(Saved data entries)
· · ·

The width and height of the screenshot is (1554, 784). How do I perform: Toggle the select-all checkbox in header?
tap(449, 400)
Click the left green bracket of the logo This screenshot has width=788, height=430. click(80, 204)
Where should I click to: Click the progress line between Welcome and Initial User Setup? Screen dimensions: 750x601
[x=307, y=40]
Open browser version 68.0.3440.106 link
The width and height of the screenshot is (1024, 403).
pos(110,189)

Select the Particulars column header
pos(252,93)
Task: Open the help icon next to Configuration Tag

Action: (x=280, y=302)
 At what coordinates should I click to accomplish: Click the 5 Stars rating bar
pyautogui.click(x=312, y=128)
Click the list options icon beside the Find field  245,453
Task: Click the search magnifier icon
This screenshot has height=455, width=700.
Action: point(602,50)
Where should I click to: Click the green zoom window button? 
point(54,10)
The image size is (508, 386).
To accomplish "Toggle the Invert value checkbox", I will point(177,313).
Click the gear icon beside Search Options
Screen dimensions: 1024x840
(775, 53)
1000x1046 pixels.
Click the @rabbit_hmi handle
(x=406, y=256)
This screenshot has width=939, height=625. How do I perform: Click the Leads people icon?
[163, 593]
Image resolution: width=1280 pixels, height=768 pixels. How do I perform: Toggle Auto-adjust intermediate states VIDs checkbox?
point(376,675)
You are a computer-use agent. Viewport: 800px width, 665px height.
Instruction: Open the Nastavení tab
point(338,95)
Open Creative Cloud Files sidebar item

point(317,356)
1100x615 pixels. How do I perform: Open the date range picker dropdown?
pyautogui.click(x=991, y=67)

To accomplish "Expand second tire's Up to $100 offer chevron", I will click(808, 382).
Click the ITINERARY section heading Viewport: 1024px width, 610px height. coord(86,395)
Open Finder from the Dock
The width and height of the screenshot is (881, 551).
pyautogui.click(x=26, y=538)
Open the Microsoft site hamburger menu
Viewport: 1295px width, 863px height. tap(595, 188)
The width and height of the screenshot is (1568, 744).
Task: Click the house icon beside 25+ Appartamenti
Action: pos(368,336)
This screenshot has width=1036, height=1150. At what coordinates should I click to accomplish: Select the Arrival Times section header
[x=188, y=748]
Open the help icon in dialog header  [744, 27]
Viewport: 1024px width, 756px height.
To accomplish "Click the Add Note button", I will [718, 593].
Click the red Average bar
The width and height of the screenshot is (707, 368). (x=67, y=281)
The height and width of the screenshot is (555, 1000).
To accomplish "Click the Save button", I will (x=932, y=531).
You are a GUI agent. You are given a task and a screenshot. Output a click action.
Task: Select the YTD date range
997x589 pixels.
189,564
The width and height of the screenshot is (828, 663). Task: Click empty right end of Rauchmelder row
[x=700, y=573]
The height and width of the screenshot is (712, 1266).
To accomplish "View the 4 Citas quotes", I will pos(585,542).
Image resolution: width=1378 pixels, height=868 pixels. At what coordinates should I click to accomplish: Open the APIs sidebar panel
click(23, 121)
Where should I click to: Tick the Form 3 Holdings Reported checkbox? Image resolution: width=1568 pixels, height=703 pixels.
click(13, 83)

· · ·

How many lines of the entries include the string "agent"? Answer with a number and no other words.

» **TASK RESPONSE**:
2